ConedaKOR
ConedaKOR is a web based application which allows you to store arbitrary documents and interconnect them with relationships. You can build huge semantic networks for an unlimited amount of domains. This integrates a sophisticated ontology management tool with an easy to use media database.
Table of Contents
- Table of Contents
- Features
- User documentation
- Changelog
- License
- Requirements
- Installation
- Configuration
- Customization
- Logging
- Backups
- Authentication
- Interfaces
- Generating a virtual appliance
- Generating docker images
- Command line tool
- Development
Features
- Instead of filling countless lists with your metadata, shape it as entities within a graph ... never repeat yourself!
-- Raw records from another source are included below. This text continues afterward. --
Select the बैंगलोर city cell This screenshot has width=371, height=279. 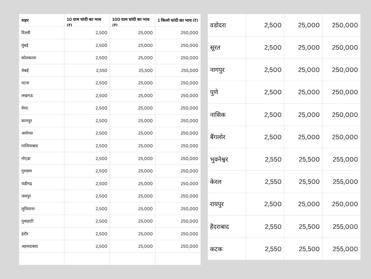(x=218, y=137)
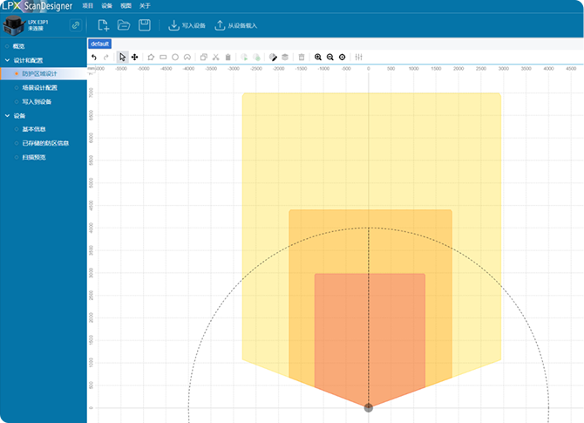Click the device connection link icon
The height and width of the screenshot is (423, 584).
coord(75,26)
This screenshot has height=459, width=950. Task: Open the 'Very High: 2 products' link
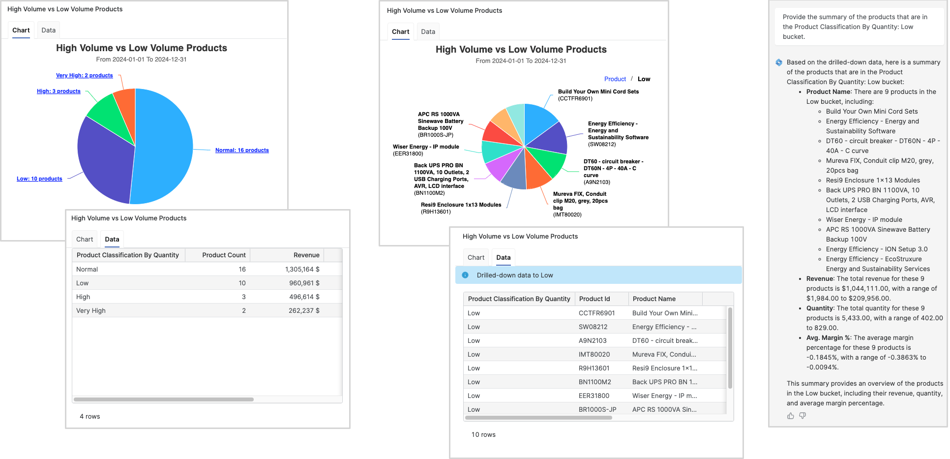coord(84,75)
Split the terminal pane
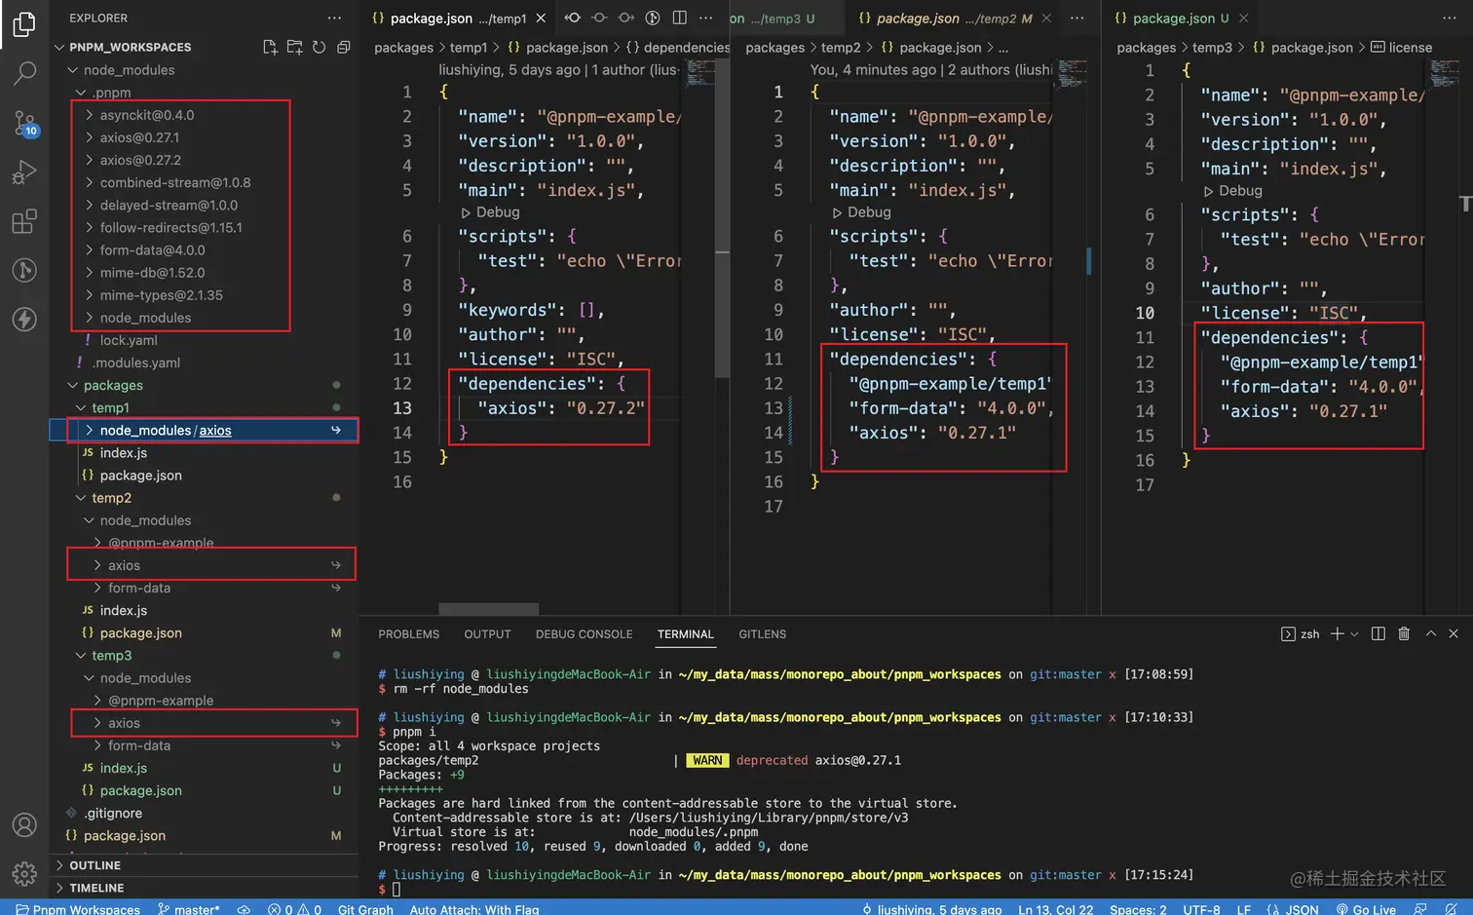1473x915 pixels. coord(1378,633)

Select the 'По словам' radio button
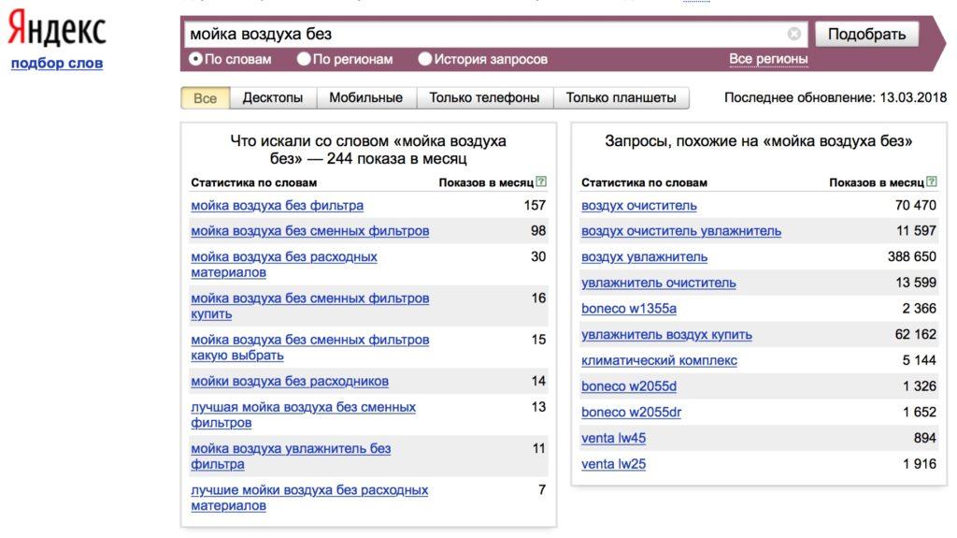(x=195, y=59)
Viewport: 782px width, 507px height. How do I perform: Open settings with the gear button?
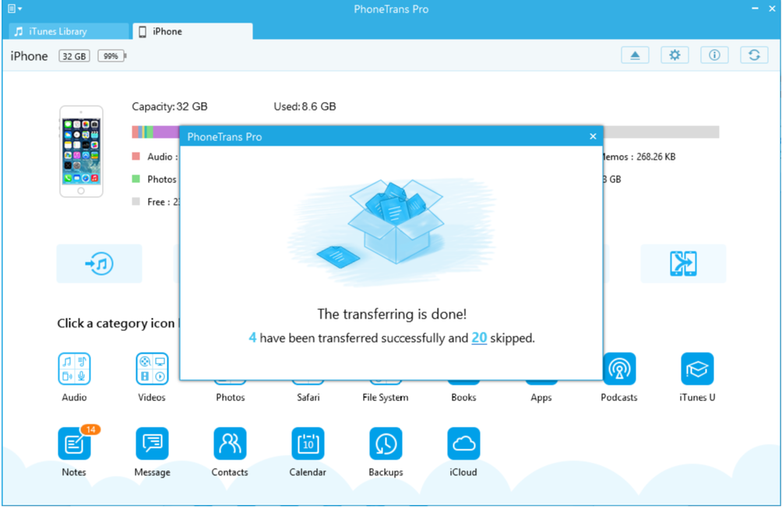675,55
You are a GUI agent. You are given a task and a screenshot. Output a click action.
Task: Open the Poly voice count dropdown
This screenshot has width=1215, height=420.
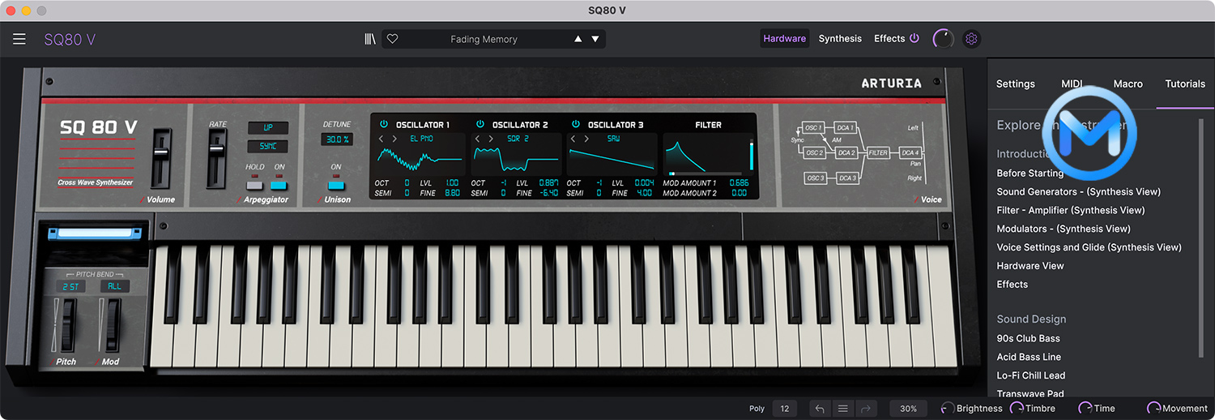point(784,409)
- Add relationships between your entities
- A carefully designed user interface
- Upload any kind of media (pictures, video, spreadsheets, …), also many at a time
- Images and videos are automatically converted for playback on the web
- Define which kind of entities can be related by what relations
- Put your entities in one or many groups and share them with other users
- A Fine-grained permission system with user groups and entity collections
- Easy extension of the schema for every kind of entity: Add fields for all entities of a specific kind or occasionally add data to arbitrary entities
- Tagging with autocomplete and sensible permissions
- Full text search through all your metadata
- A rich API facilitating additional frontends and data harvesting
- Excel import and export
- Deliver one-click zip downloads to your users
- Identify isolated entities
- Merge entities to further normalize your data
- External authentication (for example LDAP) by simple shell scripts
- Easy identifier management and resolution
- Many configurable aspects (welcome page, terms of use, help, primary relations, brand, …)
- Access data via an OAI-PMH interface
- Vagrant dev environment
- good unit and integration test coverage
- checked for security problems with brakeman
- support for using Erlangen CRM and similar standards as basis for your ontology (including a convenient OWL import tool)
User documentation
Please check out our user guide (German, for version 3)
Changelog
We keep it updated at CHANGELOG.md
License
See file COPYING
Requirements
- ruby 2.4.4 (it should also run with slightly older or more recent versions but we only tested with 2.4.4)
- mysql server (>= 5.5)
- elasticsearch (>= 5.0.0, < 6.0.0)
- web server (optional but highly recommended)
- neo4j (optional)
Installation
Please refer to INSTALL.md
Configuration
Configuration on the server such as database connection information and data directory can all be set as environment variables. For example, to set a database string, you may put the following in your apache VirtualHost:
SetEnv "DATABASE_URL" "mysql2://<user>:<password>@..."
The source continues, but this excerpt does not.